By Mark Iandolo | Jan 27, 2017

NEW YORK (Legal Newsline) — New York Attorney General Eric T. Schneiderman announced a joint settlement Jan. 18 with four other attorneys general and the Federal Trade Commission with Mallinckrodt PLC and its U.S. subsidiary, formerly known as Questcor Pharmaceuticals (Questcor), a drug manufacturer.


According to allegations, Questcor attempted to bar competition for its drug H.P. Acthar gel. The company bought the rights to the drug, which treats certain life-threatening diseases, in 2001. Since 2001 Questcor has purportedly raised the price of the drug by 85,000 percent, from $40 per vial to more than $34,000. Additionally, the company outbid competitors in the purchase of Synacthen, a drug used to treat the same conditions.

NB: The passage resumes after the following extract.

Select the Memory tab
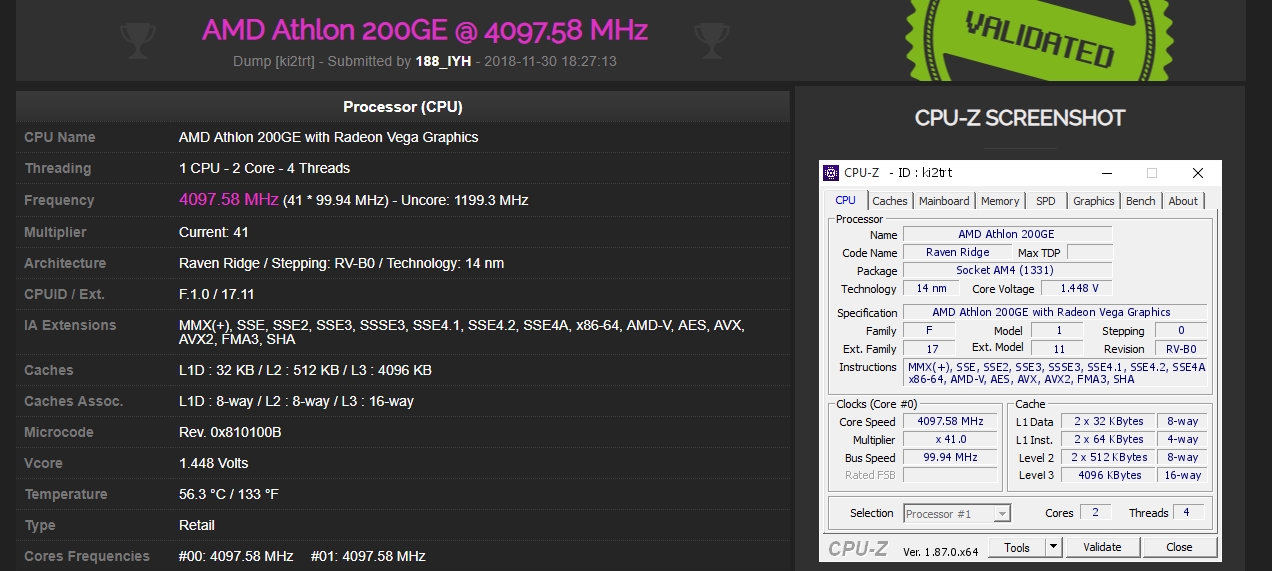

The drug is sold in Europe and Canada at a fraction of the price. Questcor’s rivals had plans to develop and distribute the drug in the United States but Questcor allegedly stepped in and bought the drug without having any plans for it. By doing so, Questcor could purportedly continue to charge $34,000 for its H.P. Acthar gel.


“This is an egregious case of a monopolist doing a deal to eliminate potential competition and keep its power over pricing. It is abhorrent that lifesaving drugs cost New Yorkers tens of thousands of dollars.” Schneiderman said. “This settlement will restore the competition that was prevented by Questcor’s illegal actions, and my office will continue to vigorously enforce antitrust laws to prevent consumers and taxpayers from being saddled with the out-of-control drug prices that can result from unlawful conduct.”